▸ Problème à résoudre:
Quels sont tous les pays nommés dans l'article sur l'élection de Trump et l'Afrique ?

▸ Extrait choisi:
+--
Élection de Trump quel sort pour les échanges commerciaux avec les pays africains ?

Par Jean-Cornelis Nlandu
L’élection présidentielle américaine a suscité un vif intérêt à l’échelle mondiale, et l’Afrique n’a pas été en reste. Avec la victoire de Donald Trump annoncée le 6 novembre, il y a lieu de se poser des questions sur la politique américaine qu’adoptera le nouveau locataire de la Maison blanche sur les pays africains.
D’emblée il faut reconnaître que le continent a été absent des débats de la présidentielle américaine. Sous l’administration précédente, les États-Unis ont vu leur influence en Afrique, particulièrement dans la région du Sahel, baisser clairement au profit d’autres puissances dont la Russie et la Chine. Des pays comme le Niger et le Tchad sont alles plus loin, jusqu’à préparer l’expulsion des troupes américaines stationnées sur leur sol depuis des années.
Pour sa part, Washington a récemment tenté de pallier à cette désaffection en consolidant sa présence, promettant des infrastructures au Bénin et négociant le stationnement de ses troupes au Tchad.
+--
▸ Données fournies:
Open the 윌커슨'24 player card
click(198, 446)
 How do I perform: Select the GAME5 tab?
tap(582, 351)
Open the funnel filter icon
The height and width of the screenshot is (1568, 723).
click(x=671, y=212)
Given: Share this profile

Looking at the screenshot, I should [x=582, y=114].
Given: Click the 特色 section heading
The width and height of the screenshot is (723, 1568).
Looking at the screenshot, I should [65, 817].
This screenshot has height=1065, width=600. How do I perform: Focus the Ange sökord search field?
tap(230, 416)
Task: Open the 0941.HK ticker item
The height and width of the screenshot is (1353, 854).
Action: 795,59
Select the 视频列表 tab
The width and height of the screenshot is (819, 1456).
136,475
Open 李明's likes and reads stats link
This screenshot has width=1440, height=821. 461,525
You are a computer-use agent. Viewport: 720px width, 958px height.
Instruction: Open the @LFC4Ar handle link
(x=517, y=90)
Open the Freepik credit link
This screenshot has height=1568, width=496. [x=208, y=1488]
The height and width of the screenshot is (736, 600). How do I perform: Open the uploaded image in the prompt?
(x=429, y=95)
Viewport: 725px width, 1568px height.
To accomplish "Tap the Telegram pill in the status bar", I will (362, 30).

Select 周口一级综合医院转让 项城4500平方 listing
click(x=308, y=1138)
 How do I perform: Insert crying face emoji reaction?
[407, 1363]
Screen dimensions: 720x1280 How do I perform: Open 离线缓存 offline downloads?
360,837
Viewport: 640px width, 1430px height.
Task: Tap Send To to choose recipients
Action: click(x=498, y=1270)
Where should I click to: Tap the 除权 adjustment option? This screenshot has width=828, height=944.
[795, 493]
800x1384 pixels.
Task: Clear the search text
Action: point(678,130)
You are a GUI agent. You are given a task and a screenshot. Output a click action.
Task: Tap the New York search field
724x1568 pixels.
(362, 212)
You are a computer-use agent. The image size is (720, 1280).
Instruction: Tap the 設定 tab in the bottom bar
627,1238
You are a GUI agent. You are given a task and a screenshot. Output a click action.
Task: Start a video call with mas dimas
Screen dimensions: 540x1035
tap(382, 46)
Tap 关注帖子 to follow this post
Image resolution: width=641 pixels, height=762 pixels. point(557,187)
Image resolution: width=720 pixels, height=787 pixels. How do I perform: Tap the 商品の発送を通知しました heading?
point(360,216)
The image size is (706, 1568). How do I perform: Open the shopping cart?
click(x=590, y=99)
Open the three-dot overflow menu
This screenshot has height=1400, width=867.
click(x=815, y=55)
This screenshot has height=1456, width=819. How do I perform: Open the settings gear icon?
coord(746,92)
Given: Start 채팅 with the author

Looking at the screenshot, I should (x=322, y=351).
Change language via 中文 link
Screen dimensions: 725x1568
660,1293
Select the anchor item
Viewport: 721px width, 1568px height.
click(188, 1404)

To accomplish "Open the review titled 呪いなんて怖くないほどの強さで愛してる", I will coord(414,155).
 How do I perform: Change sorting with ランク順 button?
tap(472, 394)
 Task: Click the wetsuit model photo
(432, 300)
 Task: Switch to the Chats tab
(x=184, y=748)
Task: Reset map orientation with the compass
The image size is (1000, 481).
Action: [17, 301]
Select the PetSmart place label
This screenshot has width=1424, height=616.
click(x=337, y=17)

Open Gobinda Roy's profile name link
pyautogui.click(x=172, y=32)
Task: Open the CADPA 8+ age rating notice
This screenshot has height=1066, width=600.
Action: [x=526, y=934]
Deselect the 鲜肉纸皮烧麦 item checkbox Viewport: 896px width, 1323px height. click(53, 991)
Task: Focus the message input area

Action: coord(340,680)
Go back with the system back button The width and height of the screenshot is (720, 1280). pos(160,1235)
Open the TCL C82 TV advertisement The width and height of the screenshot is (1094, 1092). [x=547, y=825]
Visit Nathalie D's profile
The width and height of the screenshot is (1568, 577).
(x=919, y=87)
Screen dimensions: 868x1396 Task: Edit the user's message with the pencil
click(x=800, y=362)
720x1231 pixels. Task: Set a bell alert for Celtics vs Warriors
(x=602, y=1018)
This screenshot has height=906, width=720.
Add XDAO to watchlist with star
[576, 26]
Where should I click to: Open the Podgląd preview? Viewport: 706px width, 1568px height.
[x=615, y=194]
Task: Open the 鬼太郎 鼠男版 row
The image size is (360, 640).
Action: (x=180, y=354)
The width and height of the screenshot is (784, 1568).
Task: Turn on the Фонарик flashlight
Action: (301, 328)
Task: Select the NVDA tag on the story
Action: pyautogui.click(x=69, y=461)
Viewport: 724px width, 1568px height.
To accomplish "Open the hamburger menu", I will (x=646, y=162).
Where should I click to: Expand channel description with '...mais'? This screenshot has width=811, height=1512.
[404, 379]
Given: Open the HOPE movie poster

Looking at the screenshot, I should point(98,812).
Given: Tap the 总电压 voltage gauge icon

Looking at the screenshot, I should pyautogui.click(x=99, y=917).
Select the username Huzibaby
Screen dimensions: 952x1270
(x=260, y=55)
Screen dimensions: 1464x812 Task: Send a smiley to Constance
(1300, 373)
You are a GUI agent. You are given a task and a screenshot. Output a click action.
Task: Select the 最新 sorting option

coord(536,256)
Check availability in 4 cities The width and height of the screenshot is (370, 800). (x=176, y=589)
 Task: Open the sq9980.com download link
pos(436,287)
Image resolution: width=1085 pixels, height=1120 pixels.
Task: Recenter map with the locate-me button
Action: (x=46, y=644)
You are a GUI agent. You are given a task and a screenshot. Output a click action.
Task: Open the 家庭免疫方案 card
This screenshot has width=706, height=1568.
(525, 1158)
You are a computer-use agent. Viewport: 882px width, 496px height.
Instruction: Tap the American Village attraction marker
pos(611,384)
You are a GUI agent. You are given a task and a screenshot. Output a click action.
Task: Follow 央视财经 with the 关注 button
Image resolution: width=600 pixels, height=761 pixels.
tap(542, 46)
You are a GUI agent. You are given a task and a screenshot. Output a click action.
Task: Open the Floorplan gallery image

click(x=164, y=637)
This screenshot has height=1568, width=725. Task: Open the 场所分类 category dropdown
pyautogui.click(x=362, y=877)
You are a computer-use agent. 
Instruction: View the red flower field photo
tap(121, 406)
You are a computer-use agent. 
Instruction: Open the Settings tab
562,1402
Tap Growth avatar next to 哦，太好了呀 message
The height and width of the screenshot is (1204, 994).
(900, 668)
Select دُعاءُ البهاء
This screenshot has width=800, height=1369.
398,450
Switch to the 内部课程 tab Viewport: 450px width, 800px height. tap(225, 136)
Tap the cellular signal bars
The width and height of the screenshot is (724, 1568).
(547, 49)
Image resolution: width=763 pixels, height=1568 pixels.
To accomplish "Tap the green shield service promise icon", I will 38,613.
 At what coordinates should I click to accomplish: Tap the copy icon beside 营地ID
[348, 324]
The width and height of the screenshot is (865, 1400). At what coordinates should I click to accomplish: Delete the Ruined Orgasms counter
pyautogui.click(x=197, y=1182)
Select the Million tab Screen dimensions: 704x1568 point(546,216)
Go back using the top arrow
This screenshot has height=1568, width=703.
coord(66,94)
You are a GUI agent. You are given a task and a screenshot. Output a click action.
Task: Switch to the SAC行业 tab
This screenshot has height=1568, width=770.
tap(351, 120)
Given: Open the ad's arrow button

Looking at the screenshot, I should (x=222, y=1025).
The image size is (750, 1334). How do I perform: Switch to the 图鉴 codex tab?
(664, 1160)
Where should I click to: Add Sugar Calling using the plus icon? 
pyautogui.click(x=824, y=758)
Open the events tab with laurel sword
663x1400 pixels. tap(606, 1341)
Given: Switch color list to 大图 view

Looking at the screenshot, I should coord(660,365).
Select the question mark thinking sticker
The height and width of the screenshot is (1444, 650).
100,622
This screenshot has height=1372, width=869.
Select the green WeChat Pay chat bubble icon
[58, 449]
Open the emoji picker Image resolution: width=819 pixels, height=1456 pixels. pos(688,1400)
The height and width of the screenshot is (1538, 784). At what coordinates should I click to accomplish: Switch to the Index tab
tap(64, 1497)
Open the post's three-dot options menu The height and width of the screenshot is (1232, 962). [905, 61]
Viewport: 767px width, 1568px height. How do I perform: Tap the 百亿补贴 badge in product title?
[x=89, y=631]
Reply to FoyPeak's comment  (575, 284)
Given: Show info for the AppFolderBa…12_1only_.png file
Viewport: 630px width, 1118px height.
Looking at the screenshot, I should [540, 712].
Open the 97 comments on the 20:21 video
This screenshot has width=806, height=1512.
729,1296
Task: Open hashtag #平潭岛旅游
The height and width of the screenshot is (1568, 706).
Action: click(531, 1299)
+--
▸ Réponse rédigée:
États-Unis, Russie, Chine, Niger, Tchad, Bénin.